== Listed entries ==
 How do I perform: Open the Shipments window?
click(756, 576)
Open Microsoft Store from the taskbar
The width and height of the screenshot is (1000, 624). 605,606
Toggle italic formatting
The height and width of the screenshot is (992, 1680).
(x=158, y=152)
===
- _Aim of the exercise_
In full and without error, retype the entries above.

- _Finished task_
 How do I perform: Open the Shipments window?
click(756, 576)
Open Microsoft Store from the taskbar
The width and height of the screenshot is (1000, 624). 605,606
Toggle italic formatting
The height and width of the screenshot is (992, 1680).
(x=158, y=152)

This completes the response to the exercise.